Nesse quesito, pode ser encontrada mais uma características das infecções da COVID-19. “Esse achado de que adipócitos senescentes apresentam maior carga viral aponta um possível link entre doenças metabólicas, envelhecimento e maior severidade da COVID-19”, aponta o pesquisador sobre o fator de risco relacionado à idade. Aproveitando as descobertas, o grupo também testa o efeito de algumas drogas senolíticas no contexto da infecção pelo coronavírus.
Além disso, essas células adiposas que abrigaram coronavírus vieram de pacientes não infectados e que foram submetidos a cirurgia bariátrica, onde foi feita a coleta delas. Posteriormente é que as células foram expostas a uma linhagem do novo coronavírus, isolada de pacientes brasileiros e cultivada em laboratório por pesquisadores do Instituto de Ciências Biomédicas da USP.
Estudos mais diretos
Na próxima etapa, a pesquisa busca analisar as células adiposas de pacientes com diagnóstico confirmado para a COVID-19, obtidos através de biópsia, ou seja: as células não seriam mais infectadas artificialmente. Dessa forma, vão avaliar se essas células se encontram de fato infectadas pelo coronavírus (pode ser que esse vírus não consiga invadir, por si próprio, sem ser induzido) e se o vírus pode se replicar nessas células.

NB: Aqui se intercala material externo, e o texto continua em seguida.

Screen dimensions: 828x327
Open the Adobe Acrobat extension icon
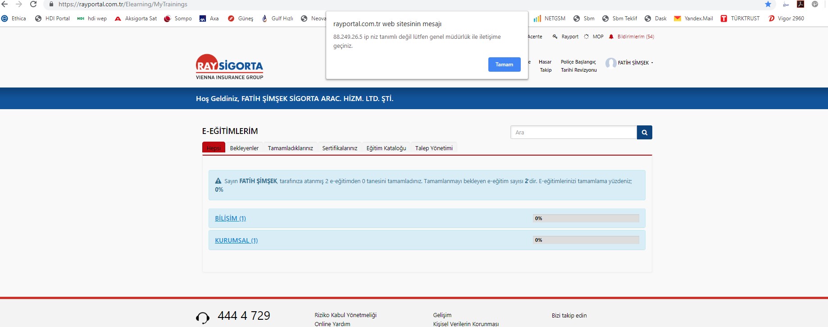pos(801,4)
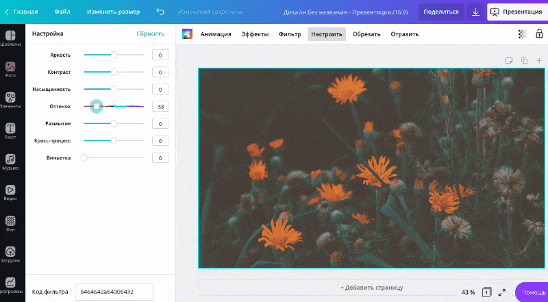
Task: Open the Фото sidebar panel
Action: 11,70
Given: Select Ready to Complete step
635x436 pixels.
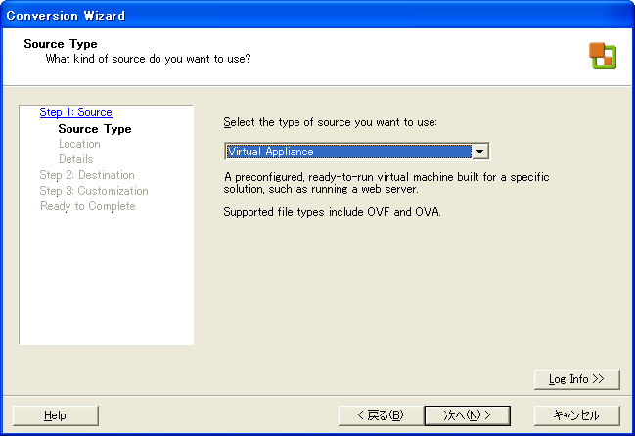Looking at the screenshot, I should coord(87,206).
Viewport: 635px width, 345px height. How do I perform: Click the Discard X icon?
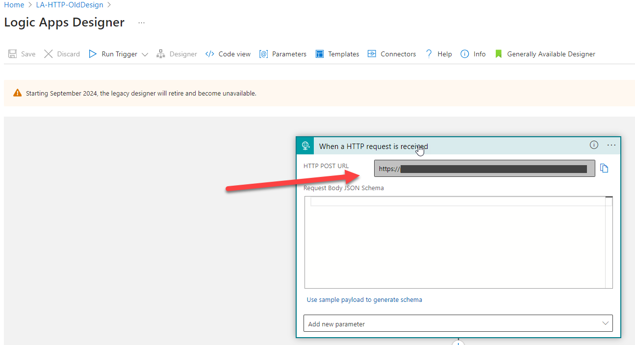(49, 54)
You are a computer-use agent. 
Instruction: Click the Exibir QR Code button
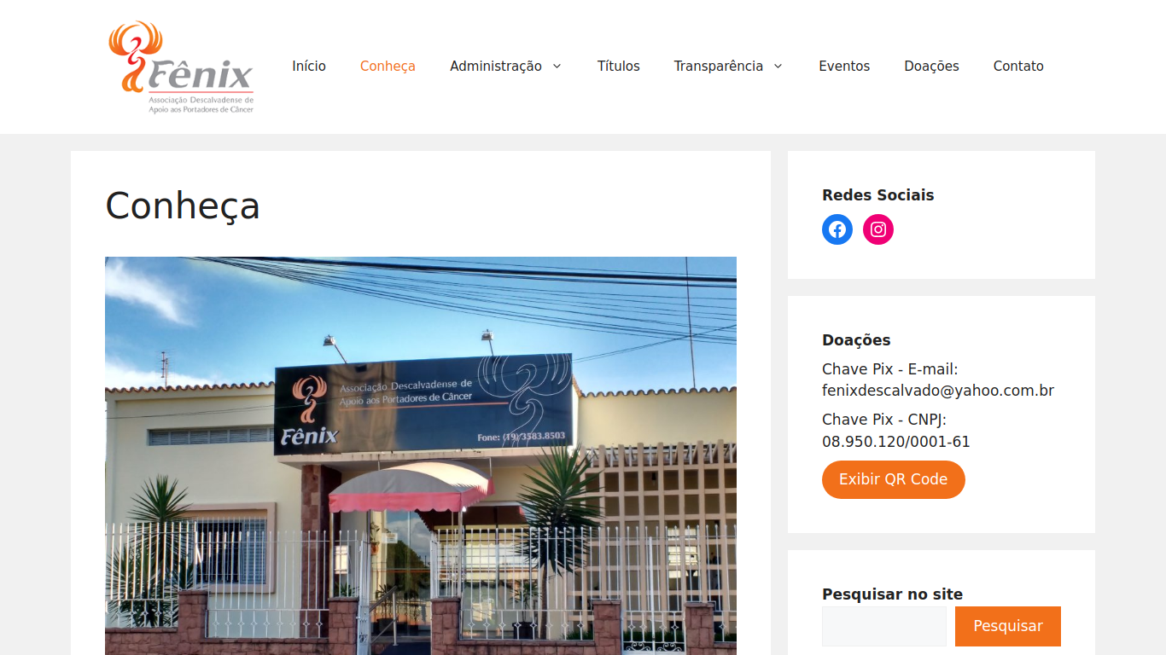894,479

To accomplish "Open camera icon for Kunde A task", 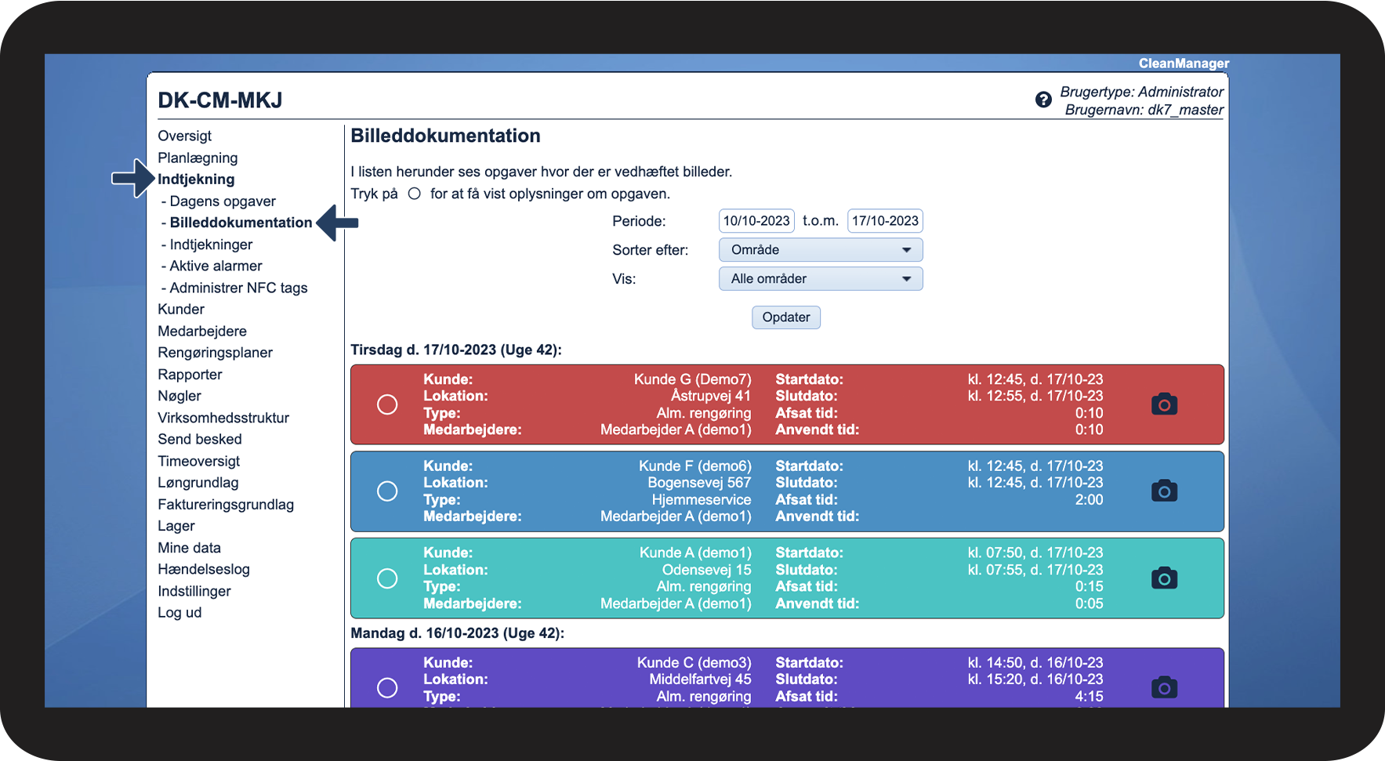I will pos(1164,578).
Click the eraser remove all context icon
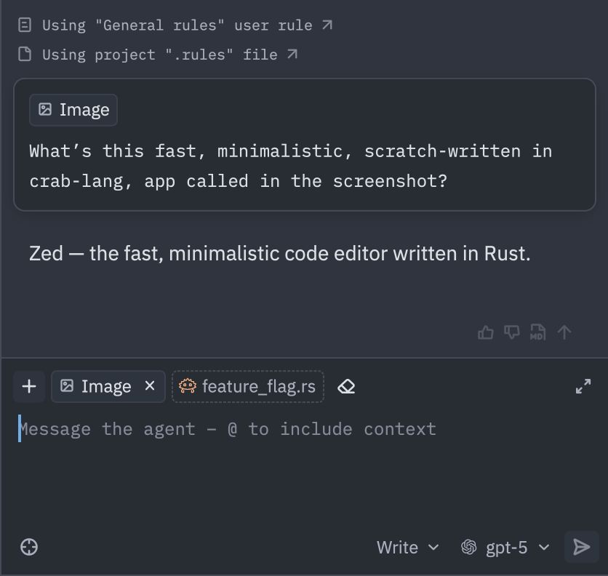 tap(346, 386)
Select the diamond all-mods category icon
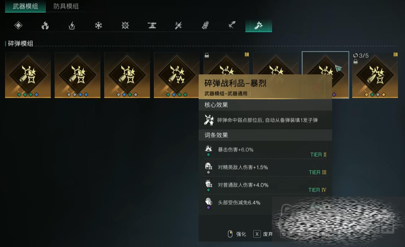Screen dimensions: 405x247 [18, 25]
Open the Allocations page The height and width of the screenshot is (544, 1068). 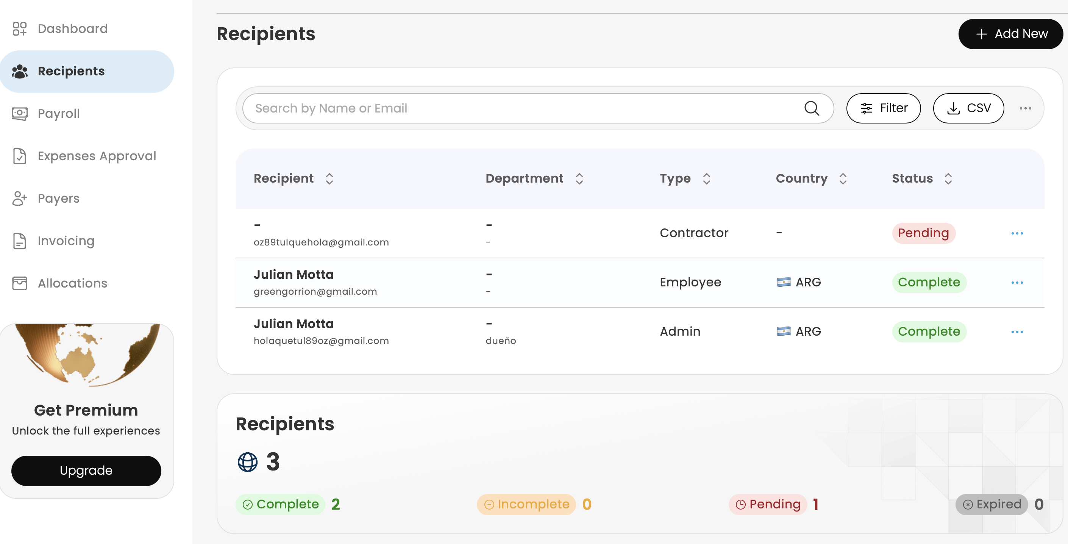[72, 284]
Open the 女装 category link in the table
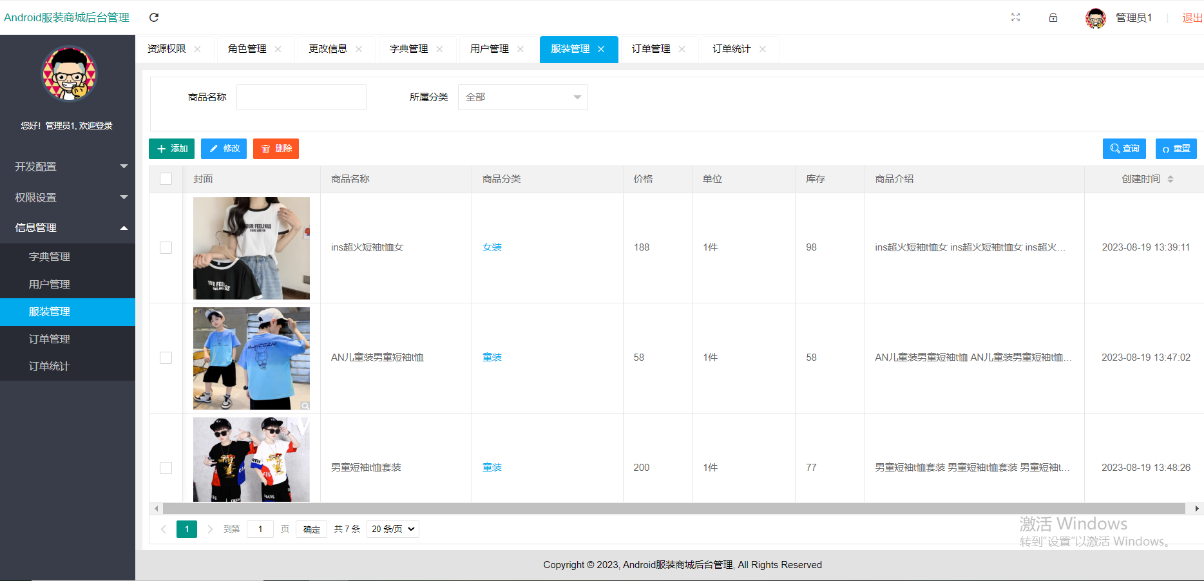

Além disso, análises serão feitas pelo grupo de pesquisadores para entender se a infecção da COVID-19 pode, potencialmente, afetar o funcionamento do adipócito e se é capaz de deixar alguma sequela de longo prazo nas células contaminadas. “A ideia é comparar todas as proteínas que estão expressas nas células com e sem o vírus. Desse modo, conseguimos identificar as vias de sinalização que são alteradas pela infecção e como isso impacta o funcionamento celular”, explica Mori.
Até o momento, não se sabe se a carga viral é mais elevada nessas células de gordura, porque elas se tornam mais facilmente infectáveis quando expostas ao novo coronavírus em cultura ou se a quantidade de vírus que entra é a mesma. Mas o patógeno consegue se replicar mais. Há diferenças entre os dois casos: “Precisamos fazer novos experimentos e acompanhar a evolução da carga viral ao longo do tempo”, afirma Mori sobre as investigações ainda necessárias.
“As células de gordura têm um papel muito importante na regulação do metabolismo e na comunicação entre vários tecidos. Elas sinalizam para o cérebro quando devemos parar de comer, sinalizam para o músculo quando é preciso captar a glicose presente no sangue e atuam como um termostato metabólico, dizendo quando há necessidade de gastar ou armazenar energia. Pode ser que o vírus interfira nesses processos, mas por enquanto isso é apenas especulação”, acredita o pesquisador.